CHAPITRE 36 : AUX CONFINS DES TERRITOIRES TAGLIENS

LES TERRES GASTES

Volesprit se hâtait le long de la berge d’un torrent aussi calme et profond qu’un canal, en cherchant un moyen de le traverser. Elle avait fait une erreur en choisissant de couper à travers ces landes et ces vallons pour gagner la place forte délabrée de Nijha. Suivre la route se serait sans doute traduit par une plus longue marche à pied, mais, à de pareilles occasions, elle aurait rencontré des ponts.

Lorsqu’elle se heurtait à ce genre d’obstacle, elle ne pouvait que tenter de deviner la voie qu’elle devait emprunter. Elle ne connaissait pas la contrée. Elle était aveugle. Ne disposait ni de chauves-souris ni de hiboux qu’elle aurait pu envoyer en éclaireurs. Elle n’avait pas non plus d’ombres à sa disposition cette nuit, puisqu’elle les avait renvoyées en lieu sûr avec ses corbeaux. Elle se savait toutefois parfaitement capable de disposer des spectres qui la filaient sans cesse.

Quelque chose se dressa dans l’eau derrière elle. La silhouette évoquait vaguement celle d’un cheval. Une voix lui chuchota à l’oreille de s’approcher pour l’enfourcher. C’est à peine si elle lui accorda un regard, trahissant d’ailleurs le plus parfait mépris.

Ces créatures étaient peut-être plus intelligentes que les ombres, mais sûrement pas de beaucoup. La croyaient-elles stupide ? Elle n’avait nullement besoin d’être familiarisée avec le folklore de Hsien pour comprendre que le cheval d’eau l’entraînerait sous la surface.

Elle ignora donc le monstre sans se douter qu’il s’agissait d’un afang, à la silhouette plus centaurienne qu’équine. Une demi-heure plus tard, elle réservait le même traitement à l’un de ses cousins, dont l’aspect était celui d’un castor géant. Puis à un troisième, évoquant cette fois-ci un crocodile, bien que cette rivière fût éloignée de près de sept cents kilomètres des régions où la chaleur permettait à ces reptiles géants de survivre. Tous murmuraient des paroles à son intention. Certains connaissaient même son vrai nom.

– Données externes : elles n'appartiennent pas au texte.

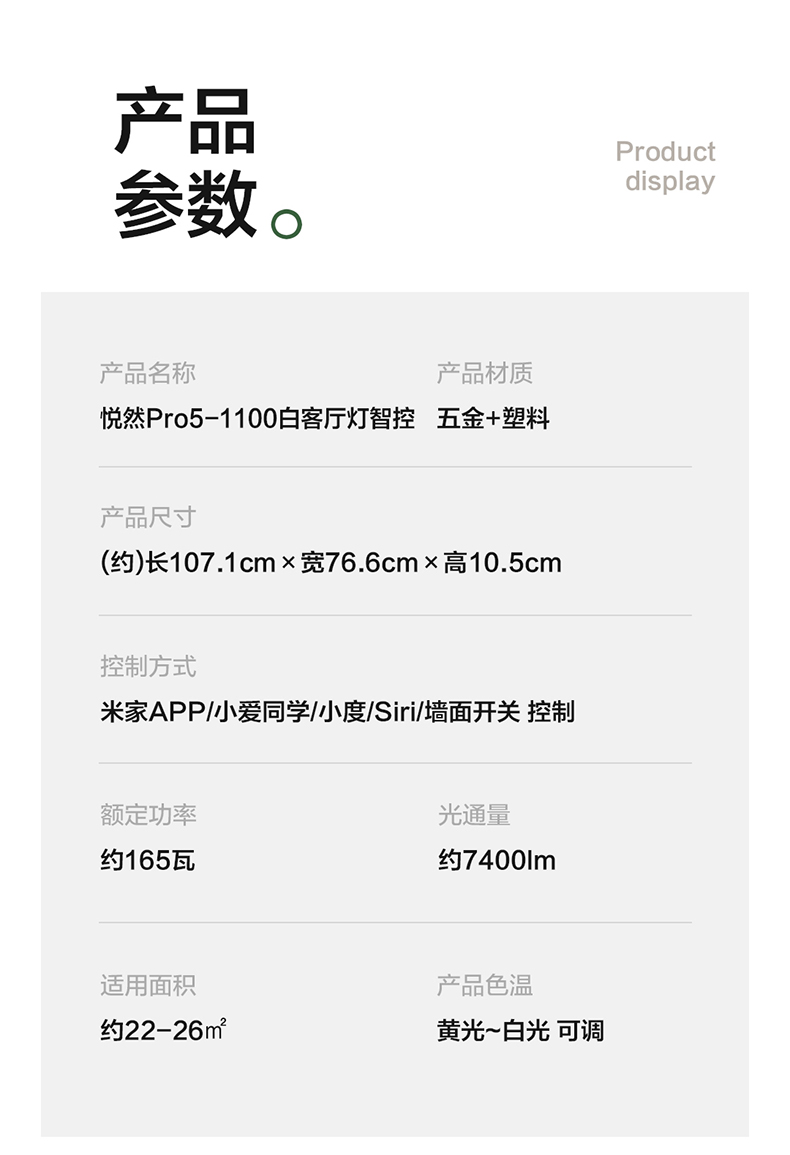Click the area value 约22-26㎡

Elle trouva une passerelle de planches, de toute évidence installée par ces voleurs de chevaux d’indigènes des hautes vallées, qu’on n’apercevait d’ailleurs que très rarement. Alors qu’elle s’apprêtait à la traverser, un murmure monta vers elle de sous la passerelle. Volesprit ne parvint pas à saisir les paroles, mais la menace qu’elles recelaient était flagrante.

« Si tu ne veux pas que je traverse, monte donc m’en empêcher. » Elle avait choisi la voix d’un petit enfant extrêmement agacé mais nullement effarouché.

Quelque chose s’éleva. Énorme, noir et hideux. Luisant par endroits d’une lueur lépreuse interne. Ses dents étaient beaucoup trop nombreuses. Elles saillaient de sa gueule à des angles incongrus. La chose devait rencontrer de gros problèmes à l’heure des repas.

Tous ces crocs et ces dents se dévoilèrent en claquant quand le monstre s’apprêta à bondir.

La main droite gantée de Volesprit se tendit. Un jet de poussière scintillante en jaillit, qui dériva à la rencontre de l’esprit malfaisant.

Le monstre hurla.

Volesprit sauta de la passerelle juste avant qu’elle ne se fracasse, réduite à l’état de petit-bois. Elle recula et regarda la bête se cabrer puis se dissoudre. Une suave mélopée évoquant la comptine d’une petite fille sautant à la corde s’échappa de son morion. « C’était drôle de te voir mourir », disait son refrain.